Nice.  Safe.  And to think I actually had one foot in this backyard picking up my neighbours soccer ball.

So this is what happened last night that lead to the surrounding area being roped off by the cops.

A suspicious chemical odour (acetone – which smells like nail polish remover) led authorities to a meth lab inside a home in one of the city’s most sought-after neighbourhoods.

Toronto police closed off a block of Woburn Avenue near Avenue Road, located in Toronto’s quiet Bedford Park community, while they investigated the duplex. The street address was 438 and 440 Woburn. These properties were sold in 2008 for $810,000.00 each to a developer who was going to tear them down and put up three houses.  The economy went south and the developer rented them out, in this case to an individual met over the internet.  

“This was a full methamphetamine lab,” Staff Sgt. Jim Qualtrough of the Toronto Police drug squad told reporters on Wednesday.

“What is particularly disturbing in this case is this lab is right in the middle of a residential neighbourhood,” said Staff Inspector Mario Di Tomaso. “Because of the volatile chemicals that are used, they are a great danger to neighbours.” 

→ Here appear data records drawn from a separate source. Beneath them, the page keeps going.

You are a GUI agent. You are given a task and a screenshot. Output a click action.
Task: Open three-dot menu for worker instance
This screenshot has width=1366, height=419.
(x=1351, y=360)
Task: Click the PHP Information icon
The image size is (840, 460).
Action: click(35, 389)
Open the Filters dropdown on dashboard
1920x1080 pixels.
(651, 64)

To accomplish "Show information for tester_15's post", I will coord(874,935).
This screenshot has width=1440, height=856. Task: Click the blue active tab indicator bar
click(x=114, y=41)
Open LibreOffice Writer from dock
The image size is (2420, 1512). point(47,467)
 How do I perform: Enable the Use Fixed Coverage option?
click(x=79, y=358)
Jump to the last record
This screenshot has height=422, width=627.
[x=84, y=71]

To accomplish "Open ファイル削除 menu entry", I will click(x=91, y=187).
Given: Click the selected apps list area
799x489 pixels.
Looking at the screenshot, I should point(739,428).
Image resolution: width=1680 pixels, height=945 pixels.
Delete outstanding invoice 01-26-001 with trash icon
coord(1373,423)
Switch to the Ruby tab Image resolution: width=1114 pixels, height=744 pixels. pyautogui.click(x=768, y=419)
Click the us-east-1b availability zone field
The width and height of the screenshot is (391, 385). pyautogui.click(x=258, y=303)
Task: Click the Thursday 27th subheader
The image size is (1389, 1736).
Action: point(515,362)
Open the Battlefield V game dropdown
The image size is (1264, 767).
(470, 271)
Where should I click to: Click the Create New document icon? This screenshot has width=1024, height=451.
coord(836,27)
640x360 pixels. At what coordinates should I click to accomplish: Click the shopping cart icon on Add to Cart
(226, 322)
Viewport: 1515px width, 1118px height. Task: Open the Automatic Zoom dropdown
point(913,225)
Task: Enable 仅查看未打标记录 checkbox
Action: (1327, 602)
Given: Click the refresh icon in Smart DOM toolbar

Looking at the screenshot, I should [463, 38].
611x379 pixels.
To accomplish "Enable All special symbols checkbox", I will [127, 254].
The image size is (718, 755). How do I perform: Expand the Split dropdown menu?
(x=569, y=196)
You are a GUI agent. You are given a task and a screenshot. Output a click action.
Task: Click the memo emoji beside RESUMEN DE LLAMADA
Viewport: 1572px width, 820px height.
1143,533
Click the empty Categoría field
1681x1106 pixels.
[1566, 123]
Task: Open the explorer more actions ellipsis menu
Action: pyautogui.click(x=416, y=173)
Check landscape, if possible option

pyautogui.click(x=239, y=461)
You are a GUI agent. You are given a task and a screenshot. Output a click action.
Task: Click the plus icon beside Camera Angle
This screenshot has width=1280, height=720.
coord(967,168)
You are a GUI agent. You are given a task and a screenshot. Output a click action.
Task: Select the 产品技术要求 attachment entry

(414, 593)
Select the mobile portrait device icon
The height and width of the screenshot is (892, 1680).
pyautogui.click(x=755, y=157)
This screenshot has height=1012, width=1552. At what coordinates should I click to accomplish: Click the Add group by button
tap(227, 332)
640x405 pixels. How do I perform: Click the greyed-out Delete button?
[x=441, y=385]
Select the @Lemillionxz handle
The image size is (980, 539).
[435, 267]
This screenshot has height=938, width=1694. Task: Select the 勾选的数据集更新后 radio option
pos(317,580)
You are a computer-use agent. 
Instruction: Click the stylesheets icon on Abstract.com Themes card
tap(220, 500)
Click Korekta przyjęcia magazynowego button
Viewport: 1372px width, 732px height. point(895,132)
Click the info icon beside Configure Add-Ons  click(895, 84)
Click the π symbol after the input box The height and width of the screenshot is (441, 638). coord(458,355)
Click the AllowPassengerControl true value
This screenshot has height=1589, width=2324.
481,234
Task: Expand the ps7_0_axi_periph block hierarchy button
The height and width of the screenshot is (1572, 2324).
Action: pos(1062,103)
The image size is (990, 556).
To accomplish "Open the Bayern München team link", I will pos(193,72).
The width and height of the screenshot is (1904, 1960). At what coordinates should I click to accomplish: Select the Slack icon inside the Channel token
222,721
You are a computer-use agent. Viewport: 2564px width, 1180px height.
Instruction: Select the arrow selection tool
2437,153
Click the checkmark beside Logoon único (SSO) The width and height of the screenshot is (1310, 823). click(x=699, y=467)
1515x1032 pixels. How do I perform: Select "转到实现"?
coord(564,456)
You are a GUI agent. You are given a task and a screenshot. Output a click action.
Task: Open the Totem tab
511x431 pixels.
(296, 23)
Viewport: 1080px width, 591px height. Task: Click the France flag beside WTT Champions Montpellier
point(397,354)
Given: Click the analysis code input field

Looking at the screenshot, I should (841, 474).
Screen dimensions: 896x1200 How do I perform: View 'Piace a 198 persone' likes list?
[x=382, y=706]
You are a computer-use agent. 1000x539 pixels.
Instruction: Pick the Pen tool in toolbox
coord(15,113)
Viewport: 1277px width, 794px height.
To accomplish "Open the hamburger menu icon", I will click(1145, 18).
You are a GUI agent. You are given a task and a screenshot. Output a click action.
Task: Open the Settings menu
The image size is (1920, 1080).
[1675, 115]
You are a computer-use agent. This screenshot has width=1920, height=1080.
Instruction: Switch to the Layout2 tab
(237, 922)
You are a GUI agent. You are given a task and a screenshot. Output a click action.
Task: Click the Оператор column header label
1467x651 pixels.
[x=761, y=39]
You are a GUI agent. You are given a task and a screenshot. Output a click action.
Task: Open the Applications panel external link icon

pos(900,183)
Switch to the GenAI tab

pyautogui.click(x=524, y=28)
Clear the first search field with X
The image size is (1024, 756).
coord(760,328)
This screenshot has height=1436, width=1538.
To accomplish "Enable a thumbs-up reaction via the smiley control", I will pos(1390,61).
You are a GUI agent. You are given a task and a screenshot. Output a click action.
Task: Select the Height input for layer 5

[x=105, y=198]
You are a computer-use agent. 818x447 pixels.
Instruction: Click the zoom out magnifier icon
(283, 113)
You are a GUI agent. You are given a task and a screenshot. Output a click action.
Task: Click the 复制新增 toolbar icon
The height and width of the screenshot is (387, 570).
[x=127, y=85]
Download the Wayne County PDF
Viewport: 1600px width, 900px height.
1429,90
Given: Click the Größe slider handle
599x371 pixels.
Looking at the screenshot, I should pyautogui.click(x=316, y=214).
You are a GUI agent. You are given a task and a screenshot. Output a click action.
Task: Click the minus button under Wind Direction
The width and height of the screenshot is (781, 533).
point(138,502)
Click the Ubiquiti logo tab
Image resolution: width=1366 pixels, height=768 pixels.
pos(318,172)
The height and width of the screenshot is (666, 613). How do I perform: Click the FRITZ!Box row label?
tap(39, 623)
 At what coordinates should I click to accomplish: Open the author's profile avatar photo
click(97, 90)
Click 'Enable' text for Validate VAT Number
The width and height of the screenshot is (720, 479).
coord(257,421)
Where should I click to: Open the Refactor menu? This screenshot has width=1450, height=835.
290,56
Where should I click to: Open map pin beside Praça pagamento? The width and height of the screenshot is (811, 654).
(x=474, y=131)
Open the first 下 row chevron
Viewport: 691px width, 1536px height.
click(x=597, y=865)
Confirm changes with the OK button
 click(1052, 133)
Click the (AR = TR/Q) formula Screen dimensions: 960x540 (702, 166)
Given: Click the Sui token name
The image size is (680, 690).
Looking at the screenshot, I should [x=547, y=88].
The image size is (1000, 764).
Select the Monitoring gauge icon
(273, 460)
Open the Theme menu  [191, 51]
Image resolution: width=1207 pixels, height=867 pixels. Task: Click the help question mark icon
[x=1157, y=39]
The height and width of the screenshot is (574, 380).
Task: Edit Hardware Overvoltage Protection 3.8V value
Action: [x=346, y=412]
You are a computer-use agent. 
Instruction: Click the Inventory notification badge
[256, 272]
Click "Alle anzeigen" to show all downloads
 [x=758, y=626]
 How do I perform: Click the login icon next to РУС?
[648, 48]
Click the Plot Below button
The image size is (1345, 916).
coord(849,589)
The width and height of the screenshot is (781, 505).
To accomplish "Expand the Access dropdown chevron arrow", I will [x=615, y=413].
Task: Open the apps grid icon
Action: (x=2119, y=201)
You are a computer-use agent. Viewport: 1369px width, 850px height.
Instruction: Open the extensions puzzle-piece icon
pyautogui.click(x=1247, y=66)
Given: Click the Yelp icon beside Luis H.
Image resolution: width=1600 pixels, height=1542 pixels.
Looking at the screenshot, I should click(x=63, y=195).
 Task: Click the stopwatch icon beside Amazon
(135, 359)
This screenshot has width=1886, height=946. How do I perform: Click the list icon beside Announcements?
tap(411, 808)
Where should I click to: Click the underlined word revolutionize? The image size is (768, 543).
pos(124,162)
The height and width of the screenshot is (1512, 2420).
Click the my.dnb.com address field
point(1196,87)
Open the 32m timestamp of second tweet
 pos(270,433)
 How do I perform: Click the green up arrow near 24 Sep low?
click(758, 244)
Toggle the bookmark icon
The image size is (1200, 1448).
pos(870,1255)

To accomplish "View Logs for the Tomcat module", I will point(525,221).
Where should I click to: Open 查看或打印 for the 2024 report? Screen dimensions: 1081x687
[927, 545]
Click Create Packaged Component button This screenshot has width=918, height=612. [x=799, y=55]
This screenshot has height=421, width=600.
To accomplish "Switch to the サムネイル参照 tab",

If you look in this picture you see the house on the left and behind is the “chicken park” called that because of the KFC right beside it.  Pretty much anytime you are in the park, you can smell the fried chicken.  Local kids play there during the day with their parents and nannies.

No one was inside the home at the time of the discovery and as of Wednesday evening, no arrests had been made.

I guess there are some lessons to be learned from this fiasco.

1) Never rent to someone you meet over the internet

2) If you are going to run a meth lab, please keep it away from parks

3) Know your neighbours!

4) This area has been called desirable and ritzy.  What do you think that will do to my property value?